Heavy Spirits is an album by American jazz saxophonist Oliver Lake, which was recorded in 1975 and released on the Arista Freedom label. The album features Lake playing in different settings: three quintet tracks with Olu Dara on trumpet, Donald Smith on piano, Stafford James on bass, and Victor Lewis on drums, three more tracks with Lake backed by three violinists, a trio piece with trombonist Joseph Bowie and drummer Charles "Bobo" Shaw, and a solo sax piece.

Reception

In his review for AllMusic, Scott Yanow states "This will be one of the least accessible of altoist Oliver Lake's recordings for most people but repeated listenings reveal a great deal of beauty."

The Penguin Guide to Jazz says "Heavy Spirits seems, at this distance, like a relic of an exciting period in the American avant-garde.. Hit and miss, but untempered and often intriguing."

(REQUIRED ACTIONS)
1 > How would this sentence from the Heavy Spirits album passage read in Spanish: "Heavy Spirits is an album by American jazz saxophonist Oliver Lake, which was recorded in 1975 and released on the Arista Freedom label."
2 > Write the next part of the Heavy Spirits album passage, starting right after its final sentence.

(RECORDED DATA)
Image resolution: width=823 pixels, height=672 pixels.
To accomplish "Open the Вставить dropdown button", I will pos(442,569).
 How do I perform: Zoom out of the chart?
---
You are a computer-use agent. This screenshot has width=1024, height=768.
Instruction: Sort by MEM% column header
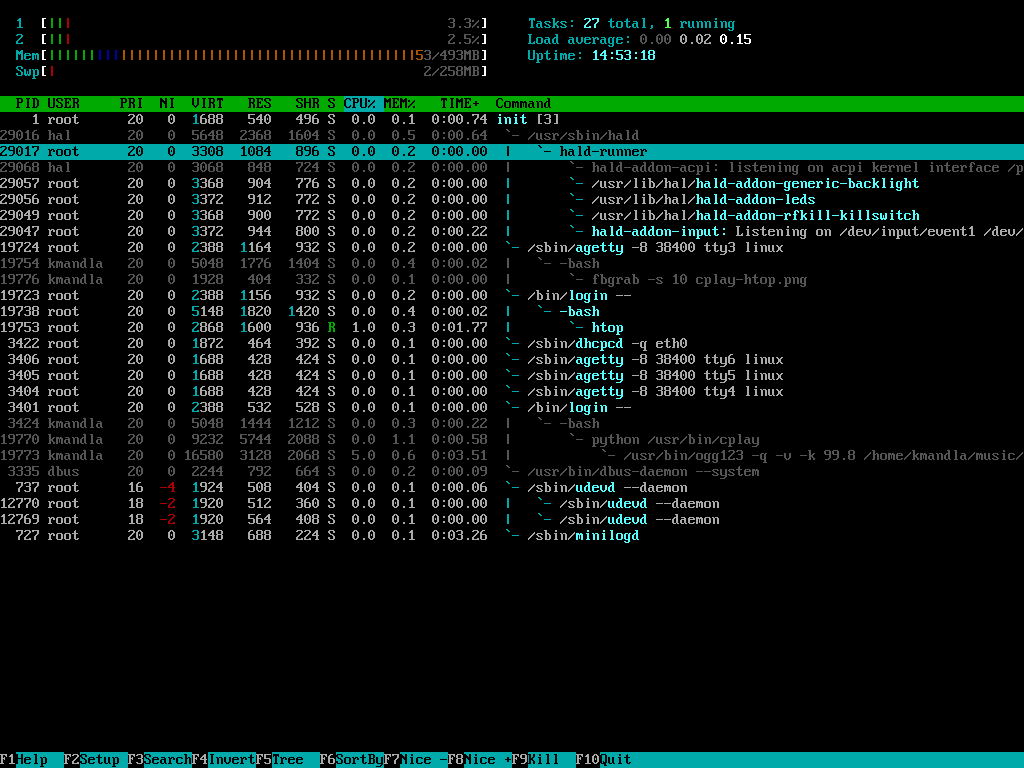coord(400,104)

(PER-TASK OUTPUTS)
1 > Heavy Spirits es un álbum del saxofonista de jazz estadounidense Oliver Lake, que fue grabado en 1975 y publicado por el sello Arista Freedom.

2 >
Track listing
All compositions by Oliver Lake except as indicated
 "While Pushing Down Turn" – 11:50
 "Owshet" – 5:43
 "Heavy Spirits" – 2:55
 "Movements Equals Creation" – 1:33
 "Altoviolin" – 2:32
 "Intensity" – 2:23
 "Lonely Blacks" (Julius Hemphill) – 3:45
 "Rocket" – 9:25
Recorded at C.I. Recording Studio, New York City on January 31, 1975 (tracks 1-3, 8) and Music Designer Studios, Boston on February 3, 1975 (track 4-7)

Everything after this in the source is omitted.